*** Opening of MATERIAL FOR THIS EXERCISE ***

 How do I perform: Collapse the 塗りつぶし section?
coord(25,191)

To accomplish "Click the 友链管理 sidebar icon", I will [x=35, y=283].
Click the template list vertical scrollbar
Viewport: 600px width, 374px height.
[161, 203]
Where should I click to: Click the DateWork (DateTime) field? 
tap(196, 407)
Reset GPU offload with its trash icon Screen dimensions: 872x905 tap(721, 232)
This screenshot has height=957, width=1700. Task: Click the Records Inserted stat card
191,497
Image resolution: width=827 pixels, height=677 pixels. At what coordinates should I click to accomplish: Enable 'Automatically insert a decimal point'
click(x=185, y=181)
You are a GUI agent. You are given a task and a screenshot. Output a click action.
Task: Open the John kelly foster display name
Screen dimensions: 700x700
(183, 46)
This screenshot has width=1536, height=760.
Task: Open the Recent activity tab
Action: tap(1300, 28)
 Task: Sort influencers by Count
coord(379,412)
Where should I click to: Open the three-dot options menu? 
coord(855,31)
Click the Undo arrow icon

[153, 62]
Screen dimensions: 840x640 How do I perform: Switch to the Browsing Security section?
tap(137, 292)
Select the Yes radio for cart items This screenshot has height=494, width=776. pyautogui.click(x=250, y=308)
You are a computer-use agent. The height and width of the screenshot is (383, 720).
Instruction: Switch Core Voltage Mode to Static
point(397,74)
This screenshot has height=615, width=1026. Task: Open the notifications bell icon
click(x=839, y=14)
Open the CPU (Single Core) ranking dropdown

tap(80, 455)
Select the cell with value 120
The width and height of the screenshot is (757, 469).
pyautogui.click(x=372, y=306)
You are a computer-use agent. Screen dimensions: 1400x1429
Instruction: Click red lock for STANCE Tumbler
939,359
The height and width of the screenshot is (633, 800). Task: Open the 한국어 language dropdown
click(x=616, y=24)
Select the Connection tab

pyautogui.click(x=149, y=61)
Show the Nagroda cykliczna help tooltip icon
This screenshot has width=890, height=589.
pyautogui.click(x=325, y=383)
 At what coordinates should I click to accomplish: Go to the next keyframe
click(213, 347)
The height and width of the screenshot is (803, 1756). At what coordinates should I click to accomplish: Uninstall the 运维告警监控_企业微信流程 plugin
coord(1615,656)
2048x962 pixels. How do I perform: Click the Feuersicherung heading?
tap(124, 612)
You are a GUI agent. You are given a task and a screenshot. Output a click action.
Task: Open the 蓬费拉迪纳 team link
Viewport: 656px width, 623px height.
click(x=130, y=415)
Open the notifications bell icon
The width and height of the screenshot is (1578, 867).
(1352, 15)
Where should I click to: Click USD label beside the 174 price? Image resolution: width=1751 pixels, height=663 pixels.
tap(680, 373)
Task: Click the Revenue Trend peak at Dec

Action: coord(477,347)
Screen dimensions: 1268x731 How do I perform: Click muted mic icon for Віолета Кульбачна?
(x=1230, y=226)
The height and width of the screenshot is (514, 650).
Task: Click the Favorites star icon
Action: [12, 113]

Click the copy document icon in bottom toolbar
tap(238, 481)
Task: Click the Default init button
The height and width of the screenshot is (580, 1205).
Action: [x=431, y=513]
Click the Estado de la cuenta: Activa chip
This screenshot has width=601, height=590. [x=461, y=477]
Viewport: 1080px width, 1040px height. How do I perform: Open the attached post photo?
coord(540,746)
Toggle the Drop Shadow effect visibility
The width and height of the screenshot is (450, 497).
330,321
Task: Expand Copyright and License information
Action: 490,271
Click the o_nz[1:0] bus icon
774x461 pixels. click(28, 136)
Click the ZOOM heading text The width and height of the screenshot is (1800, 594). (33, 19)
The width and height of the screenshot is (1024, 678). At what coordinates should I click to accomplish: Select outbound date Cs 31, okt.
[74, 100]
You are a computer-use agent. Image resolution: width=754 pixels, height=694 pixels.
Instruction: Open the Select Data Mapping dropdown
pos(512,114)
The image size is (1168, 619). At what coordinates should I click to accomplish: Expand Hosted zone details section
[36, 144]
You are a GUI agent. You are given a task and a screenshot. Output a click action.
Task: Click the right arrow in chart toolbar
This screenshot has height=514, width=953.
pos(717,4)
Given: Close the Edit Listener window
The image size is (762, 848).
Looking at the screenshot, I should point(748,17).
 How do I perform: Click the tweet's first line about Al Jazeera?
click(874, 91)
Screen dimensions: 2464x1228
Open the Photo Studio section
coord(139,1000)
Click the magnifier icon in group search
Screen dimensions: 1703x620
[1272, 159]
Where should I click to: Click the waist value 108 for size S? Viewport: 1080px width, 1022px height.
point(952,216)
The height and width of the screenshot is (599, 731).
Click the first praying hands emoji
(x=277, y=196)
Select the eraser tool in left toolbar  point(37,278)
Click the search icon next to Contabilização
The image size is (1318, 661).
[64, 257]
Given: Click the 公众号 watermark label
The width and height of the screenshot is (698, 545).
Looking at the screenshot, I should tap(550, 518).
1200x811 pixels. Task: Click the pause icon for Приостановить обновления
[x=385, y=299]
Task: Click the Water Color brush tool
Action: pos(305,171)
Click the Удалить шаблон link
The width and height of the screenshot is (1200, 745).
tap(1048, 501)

*** Close of MATERIAL FOR THIS EXERCISE ***

INSTRUCTIONS TO FOLLOW
Without changing a single word, reproduce the entries above.

TASK SOLUTION
 How do I perform: Collapse the 塗りつぶし section?
coord(25,191)

To accomplish "Click the 友链管理 sidebar icon", I will [x=35, y=283].
Click the template list vertical scrollbar
Viewport: 600px width, 374px height.
[161, 203]
Where should I click to: Click the DateWork (DateTime) field? 
tap(196, 407)
Reset GPU offload with its trash icon Screen dimensions: 872x905 tap(721, 232)
This screenshot has height=957, width=1700. Task: Click the Records Inserted stat card
191,497
Image resolution: width=827 pixels, height=677 pixels. At what coordinates should I click to accomplish: Enable 'Automatically insert a decimal point'
click(x=185, y=181)
You are a GUI agent. You are given a task and a screenshot. Output a click action.
Task: Open the John kelly foster display name
Screen dimensions: 700x700
(183, 46)
This screenshot has width=1536, height=760.
Task: Open the Recent activity tab
Action: tap(1300, 28)
 Task: Sort influencers by Count
coord(379,412)
Where should I click to: Open the three-dot options menu? 
coord(855,31)
Click the Undo arrow icon

[153, 62]
Screen dimensions: 840x640 How do I perform: Switch to the Browsing Security section?
tap(137, 292)
Select the Yes radio for cart items This screenshot has height=494, width=776. pyautogui.click(x=250, y=308)
You are a computer-use agent. The height and width of the screenshot is (383, 720).
Instruction: Switch Core Voltage Mode to Static
point(397,74)
This screenshot has height=615, width=1026. Task: Open the notifications bell icon
click(x=839, y=14)
Open the CPU (Single Core) ranking dropdown

tap(80, 455)
Select the cell with value 120
The width and height of the screenshot is (757, 469).
pyautogui.click(x=372, y=306)
You are a computer-use agent. Screen dimensions: 1400x1429
Instruction: Click red lock for STANCE Tumbler
939,359
The height and width of the screenshot is (633, 800). Task: Open the 한국어 language dropdown
click(x=616, y=24)
Select the Connection tab

pyautogui.click(x=149, y=61)
Show the Nagroda cykliczna help tooltip icon
This screenshot has width=890, height=589.
pyautogui.click(x=325, y=383)
 At what coordinates should I click to accomplish: Go to the next keyframe
click(213, 347)
The height and width of the screenshot is (803, 1756). At what coordinates should I click to accomplish: Uninstall the 运维告警监控_企业微信流程 plugin
coord(1615,656)
2048x962 pixels. How do I perform: Click the Feuersicherung heading?
tap(124, 612)
You are a GUI agent. You are given a task and a screenshot. Output a click action.
Task: Open the 蓬费拉迪纳 team link
Viewport: 656px width, 623px height.
click(x=130, y=415)
Open the notifications bell icon
The width and height of the screenshot is (1578, 867).
(1352, 15)
Where should I click to: Click USD label beside the 174 price? Image resolution: width=1751 pixels, height=663 pixels.
tap(680, 373)
Task: Click the Revenue Trend peak at Dec

Action: coord(477,347)
Screen dimensions: 1268x731 How do I perform: Click muted mic icon for Віолета Кульбачна?
(x=1230, y=226)
The height and width of the screenshot is (514, 650).
Task: Click the Favorites star icon
Action: [12, 113]

Click the copy document icon in bottom toolbar
tap(238, 481)
Task: Click the Default init button
The height and width of the screenshot is (580, 1205).
Action: [x=431, y=513]
Click the Estado de la cuenta: Activa chip
This screenshot has width=601, height=590. [x=461, y=477]
Viewport: 1080px width, 1040px height. How do I perform: Open the attached post photo?
coord(540,746)
Toggle the Drop Shadow effect visibility
The width and height of the screenshot is (450, 497).
330,321
Task: Expand Copyright and License information
Action: 490,271
Click the o_nz[1:0] bus icon
774x461 pixels. click(28, 136)
Click the ZOOM heading text The width and height of the screenshot is (1800, 594). (33, 19)
The width and height of the screenshot is (1024, 678). At what coordinates should I click to accomplish: Select outbound date Cs 31, okt.
[74, 100]
You are a computer-use agent. Image resolution: width=754 pixels, height=694 pixels.
Instruction: Open the Select Data Mapping dropdown
pos(512,114)
The image size is (1168, 619). At what coordinates should I click to accomplish: Expand Hosted zone details section
[36, 144]
You are a GUI agent. You are given a task and a screenshot. Output a click action.
Task: Click the right arrow in chart toolbar
This screenshot has height=514, width=953.
pos(717,4)
Given: Close the Edit Listener window
The image size is (762, 848).
Looking at the screenshot, I should point(748,17).
 How do I perform: Click the tweet's first line about Al Jazeera?
click(874, 91)
Screen dimensions: 2464x1228
Open the Photo Studio section
coord(139,1000)
Click the magnifier icon in group search
Screen dimensions: 1703x620
[1272, 159]
Where should I click to: Click the waist value 108 for size S? Viewport: 1080px width, 1022px height.
point(952,216)
The height and width of the screenshot is (599, 731).
Click the first praying hands emoji
(x=277, y=196)
Select the eraser tool in left toolbar  point(37,278)
Click the search icon next to Contabilização
The image size is (1318, 661).
[64, 257]
Given: Click the 公众号 watermark label
The width and height of the screenshot is (698, 545).
Looking at the screenshot, I should tap(550, 518).
1200x811 pixels. Task: Click the pause icon for Приостановить обновления
[x=385, y=299]
Task: Click the Water Color brush tool
Action: pos(305,171)
Click the Удалить шаблон link
The width and height of the screenshot is (1200, 745).
tap(1048, 501)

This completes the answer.